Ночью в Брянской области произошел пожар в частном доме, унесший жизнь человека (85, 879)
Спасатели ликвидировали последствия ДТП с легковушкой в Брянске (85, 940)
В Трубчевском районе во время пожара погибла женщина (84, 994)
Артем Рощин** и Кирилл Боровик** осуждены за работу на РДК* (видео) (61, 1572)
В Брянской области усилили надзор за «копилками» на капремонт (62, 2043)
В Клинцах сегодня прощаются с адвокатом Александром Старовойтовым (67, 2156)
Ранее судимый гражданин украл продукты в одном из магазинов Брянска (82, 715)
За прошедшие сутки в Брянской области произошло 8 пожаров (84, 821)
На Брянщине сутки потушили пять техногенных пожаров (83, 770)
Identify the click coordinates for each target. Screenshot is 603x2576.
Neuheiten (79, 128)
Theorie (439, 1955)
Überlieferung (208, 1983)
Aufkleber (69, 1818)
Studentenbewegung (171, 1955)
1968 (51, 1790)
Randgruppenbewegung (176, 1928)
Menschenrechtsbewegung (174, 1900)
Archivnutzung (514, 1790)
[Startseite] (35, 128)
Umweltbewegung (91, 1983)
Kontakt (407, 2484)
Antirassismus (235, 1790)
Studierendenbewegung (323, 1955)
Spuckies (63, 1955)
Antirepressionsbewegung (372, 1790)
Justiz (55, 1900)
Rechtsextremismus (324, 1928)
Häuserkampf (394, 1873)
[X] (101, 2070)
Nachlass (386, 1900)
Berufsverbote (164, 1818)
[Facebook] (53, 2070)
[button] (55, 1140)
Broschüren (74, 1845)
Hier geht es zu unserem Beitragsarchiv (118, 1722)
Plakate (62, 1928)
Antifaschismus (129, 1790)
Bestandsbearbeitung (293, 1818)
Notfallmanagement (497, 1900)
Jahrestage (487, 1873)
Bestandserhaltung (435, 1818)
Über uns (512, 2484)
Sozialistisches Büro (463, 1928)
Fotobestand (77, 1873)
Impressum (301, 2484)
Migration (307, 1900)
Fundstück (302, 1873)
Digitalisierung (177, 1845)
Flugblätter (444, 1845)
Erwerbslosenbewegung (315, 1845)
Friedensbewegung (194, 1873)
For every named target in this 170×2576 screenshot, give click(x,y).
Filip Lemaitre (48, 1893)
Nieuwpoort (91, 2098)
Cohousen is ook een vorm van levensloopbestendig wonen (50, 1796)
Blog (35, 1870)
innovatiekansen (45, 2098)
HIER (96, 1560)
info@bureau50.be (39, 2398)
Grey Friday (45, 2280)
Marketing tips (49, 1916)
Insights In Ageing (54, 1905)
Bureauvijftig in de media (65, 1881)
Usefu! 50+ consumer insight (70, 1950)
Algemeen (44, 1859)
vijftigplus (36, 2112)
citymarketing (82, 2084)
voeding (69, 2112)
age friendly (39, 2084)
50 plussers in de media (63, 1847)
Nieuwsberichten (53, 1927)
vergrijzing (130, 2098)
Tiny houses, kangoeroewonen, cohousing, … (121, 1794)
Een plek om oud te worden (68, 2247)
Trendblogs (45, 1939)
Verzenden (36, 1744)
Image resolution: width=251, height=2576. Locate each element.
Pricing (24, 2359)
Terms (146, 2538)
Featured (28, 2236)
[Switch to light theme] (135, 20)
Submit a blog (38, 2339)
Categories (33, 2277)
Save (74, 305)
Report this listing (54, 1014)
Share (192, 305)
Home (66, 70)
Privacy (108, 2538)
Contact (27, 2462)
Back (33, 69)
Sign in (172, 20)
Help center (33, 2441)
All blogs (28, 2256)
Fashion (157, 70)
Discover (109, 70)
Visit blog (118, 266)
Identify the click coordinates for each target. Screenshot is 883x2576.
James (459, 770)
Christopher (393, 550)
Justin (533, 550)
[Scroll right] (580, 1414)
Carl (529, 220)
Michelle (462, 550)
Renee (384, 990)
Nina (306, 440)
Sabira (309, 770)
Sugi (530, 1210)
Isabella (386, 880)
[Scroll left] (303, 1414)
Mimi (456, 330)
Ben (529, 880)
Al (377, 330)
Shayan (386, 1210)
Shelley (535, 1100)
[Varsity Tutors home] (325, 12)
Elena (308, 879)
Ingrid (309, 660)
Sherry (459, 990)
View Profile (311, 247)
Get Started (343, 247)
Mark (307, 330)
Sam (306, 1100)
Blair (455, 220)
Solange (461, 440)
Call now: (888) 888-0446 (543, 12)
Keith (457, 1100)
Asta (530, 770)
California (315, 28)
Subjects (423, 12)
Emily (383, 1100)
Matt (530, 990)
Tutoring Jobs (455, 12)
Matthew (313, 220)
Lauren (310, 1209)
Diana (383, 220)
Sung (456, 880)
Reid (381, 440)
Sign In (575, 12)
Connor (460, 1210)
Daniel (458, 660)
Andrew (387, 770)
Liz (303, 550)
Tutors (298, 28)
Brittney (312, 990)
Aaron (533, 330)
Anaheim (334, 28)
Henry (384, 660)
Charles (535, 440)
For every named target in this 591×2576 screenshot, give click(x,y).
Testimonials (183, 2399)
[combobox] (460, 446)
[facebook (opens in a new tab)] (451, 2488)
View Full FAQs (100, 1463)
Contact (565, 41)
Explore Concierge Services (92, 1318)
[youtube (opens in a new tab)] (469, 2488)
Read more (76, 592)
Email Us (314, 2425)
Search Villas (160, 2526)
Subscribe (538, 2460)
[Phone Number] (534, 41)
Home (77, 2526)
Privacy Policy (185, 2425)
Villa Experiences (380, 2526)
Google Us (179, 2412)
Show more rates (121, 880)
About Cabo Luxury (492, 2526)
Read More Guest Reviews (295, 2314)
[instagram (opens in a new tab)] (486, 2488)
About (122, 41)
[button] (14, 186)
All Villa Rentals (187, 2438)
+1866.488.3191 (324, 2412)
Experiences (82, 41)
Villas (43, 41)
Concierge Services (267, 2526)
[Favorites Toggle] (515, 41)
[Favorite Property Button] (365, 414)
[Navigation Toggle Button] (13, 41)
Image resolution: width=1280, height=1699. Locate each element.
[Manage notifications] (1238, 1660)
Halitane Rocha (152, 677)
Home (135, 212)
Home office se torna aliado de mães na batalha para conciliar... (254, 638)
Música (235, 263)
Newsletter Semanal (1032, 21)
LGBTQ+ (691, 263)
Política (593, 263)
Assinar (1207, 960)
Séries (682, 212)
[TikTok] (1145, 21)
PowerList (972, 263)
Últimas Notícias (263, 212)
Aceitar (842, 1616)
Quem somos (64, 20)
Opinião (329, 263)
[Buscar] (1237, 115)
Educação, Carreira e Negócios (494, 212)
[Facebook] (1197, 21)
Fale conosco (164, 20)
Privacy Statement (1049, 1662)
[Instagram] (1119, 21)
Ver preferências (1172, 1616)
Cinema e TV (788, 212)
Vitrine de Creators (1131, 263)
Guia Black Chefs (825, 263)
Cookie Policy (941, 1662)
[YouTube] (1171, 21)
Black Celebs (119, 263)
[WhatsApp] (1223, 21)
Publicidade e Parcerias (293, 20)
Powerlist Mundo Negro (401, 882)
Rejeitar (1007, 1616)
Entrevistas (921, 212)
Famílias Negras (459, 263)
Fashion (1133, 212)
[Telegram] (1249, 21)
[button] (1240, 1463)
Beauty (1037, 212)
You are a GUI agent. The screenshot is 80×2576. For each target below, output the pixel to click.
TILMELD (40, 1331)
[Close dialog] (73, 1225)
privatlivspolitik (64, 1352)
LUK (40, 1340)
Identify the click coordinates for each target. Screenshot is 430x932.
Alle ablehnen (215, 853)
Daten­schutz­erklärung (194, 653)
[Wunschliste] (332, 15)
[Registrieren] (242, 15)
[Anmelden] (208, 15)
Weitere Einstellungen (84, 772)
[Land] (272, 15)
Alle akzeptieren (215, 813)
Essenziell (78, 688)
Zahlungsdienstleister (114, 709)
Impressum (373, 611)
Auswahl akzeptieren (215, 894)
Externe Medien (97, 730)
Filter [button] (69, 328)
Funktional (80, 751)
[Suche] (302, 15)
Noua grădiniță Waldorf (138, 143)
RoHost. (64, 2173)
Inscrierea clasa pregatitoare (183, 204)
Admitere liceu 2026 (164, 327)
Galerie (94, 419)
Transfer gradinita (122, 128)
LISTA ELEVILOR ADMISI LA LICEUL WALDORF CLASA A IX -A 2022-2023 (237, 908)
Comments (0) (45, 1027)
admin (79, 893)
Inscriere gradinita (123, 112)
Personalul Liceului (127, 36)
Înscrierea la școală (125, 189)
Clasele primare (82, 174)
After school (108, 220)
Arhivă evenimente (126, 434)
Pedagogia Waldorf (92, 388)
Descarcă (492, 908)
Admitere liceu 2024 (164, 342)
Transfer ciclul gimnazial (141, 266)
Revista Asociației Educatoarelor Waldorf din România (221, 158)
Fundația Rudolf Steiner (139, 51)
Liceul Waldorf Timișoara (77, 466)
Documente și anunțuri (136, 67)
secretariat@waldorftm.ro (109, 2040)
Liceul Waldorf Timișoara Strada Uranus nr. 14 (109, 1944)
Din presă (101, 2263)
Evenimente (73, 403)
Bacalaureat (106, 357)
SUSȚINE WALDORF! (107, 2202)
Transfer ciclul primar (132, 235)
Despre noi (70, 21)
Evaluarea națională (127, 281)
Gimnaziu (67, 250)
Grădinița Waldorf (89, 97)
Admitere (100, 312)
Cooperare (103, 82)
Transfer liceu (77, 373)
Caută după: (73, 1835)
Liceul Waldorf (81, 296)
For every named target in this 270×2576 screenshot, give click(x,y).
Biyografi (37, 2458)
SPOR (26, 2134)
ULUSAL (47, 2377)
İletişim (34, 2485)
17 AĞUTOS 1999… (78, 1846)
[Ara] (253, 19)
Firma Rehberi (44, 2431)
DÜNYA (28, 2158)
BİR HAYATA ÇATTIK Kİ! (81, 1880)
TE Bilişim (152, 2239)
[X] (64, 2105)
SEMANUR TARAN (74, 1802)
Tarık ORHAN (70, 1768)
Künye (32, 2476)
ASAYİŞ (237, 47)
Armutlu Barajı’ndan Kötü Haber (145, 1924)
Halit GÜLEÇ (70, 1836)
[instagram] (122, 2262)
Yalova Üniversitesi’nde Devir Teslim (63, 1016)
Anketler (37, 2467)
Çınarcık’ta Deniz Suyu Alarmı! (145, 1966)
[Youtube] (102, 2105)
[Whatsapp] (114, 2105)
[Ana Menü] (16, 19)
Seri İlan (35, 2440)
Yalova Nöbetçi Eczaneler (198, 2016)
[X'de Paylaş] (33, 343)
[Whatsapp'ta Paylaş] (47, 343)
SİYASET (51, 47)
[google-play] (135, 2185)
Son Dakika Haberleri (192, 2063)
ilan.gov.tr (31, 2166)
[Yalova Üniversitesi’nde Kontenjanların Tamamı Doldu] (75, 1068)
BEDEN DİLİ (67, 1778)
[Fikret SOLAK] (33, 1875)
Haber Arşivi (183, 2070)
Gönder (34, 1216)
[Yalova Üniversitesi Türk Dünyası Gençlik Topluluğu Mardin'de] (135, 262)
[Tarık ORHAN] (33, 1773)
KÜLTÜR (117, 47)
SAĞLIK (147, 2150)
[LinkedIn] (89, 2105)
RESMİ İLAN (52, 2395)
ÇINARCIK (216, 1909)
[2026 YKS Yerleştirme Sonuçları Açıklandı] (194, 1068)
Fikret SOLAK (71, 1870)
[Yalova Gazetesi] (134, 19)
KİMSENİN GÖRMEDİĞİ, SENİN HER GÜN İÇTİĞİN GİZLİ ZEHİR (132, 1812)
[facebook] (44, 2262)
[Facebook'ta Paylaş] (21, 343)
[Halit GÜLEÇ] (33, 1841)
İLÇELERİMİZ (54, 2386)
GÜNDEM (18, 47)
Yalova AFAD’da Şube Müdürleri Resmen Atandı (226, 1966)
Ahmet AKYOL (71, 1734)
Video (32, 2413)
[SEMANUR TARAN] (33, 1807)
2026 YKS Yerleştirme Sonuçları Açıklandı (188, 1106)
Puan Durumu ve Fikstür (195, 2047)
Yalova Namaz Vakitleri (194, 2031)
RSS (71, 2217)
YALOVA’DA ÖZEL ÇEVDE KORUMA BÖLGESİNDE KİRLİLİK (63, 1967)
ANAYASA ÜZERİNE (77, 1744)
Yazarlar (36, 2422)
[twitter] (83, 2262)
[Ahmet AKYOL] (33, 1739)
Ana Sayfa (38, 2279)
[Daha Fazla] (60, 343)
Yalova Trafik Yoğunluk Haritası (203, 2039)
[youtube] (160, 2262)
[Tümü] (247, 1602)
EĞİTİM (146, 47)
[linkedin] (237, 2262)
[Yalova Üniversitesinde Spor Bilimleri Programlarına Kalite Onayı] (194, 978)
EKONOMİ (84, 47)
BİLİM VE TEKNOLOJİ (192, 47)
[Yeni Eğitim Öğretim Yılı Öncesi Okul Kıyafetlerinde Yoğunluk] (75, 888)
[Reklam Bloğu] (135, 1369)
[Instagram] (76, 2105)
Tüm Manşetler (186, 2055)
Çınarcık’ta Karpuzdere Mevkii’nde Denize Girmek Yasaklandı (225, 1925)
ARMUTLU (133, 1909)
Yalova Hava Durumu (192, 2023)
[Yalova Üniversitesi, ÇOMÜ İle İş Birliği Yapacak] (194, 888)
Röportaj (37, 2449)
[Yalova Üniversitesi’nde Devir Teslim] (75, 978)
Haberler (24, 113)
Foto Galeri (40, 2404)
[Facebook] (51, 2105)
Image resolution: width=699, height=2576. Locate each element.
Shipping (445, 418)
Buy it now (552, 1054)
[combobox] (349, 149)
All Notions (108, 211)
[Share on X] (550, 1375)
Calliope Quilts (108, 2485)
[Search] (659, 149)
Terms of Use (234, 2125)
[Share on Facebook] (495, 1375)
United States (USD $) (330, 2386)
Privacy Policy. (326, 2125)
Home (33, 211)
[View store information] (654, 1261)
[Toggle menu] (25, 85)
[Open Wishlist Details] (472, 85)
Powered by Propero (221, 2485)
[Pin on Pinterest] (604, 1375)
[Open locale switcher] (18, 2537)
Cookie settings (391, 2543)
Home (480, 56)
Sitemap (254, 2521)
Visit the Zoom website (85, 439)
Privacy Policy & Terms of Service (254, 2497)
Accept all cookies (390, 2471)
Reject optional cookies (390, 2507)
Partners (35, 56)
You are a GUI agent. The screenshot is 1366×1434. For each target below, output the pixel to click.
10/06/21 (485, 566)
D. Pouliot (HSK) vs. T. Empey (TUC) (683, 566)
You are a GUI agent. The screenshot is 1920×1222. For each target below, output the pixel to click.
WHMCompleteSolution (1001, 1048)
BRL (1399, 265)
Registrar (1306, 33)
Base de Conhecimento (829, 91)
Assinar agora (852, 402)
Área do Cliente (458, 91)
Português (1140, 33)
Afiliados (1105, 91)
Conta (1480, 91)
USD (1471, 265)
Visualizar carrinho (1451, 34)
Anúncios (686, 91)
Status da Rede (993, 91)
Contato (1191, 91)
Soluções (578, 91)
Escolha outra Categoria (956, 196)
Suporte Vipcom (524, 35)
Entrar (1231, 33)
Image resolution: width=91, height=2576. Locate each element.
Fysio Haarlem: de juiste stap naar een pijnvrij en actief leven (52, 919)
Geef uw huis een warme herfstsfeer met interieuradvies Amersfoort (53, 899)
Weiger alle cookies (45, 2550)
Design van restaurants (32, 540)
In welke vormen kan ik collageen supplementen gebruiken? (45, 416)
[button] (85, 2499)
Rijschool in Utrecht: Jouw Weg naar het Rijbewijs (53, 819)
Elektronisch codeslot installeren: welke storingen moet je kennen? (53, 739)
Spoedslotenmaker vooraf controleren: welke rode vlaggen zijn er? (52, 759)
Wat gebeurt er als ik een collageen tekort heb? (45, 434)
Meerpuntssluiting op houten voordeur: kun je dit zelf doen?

- - - - -

Check each line of the material for the word "akzeptieren", then say how many have it. Give the number only.

Final answer
2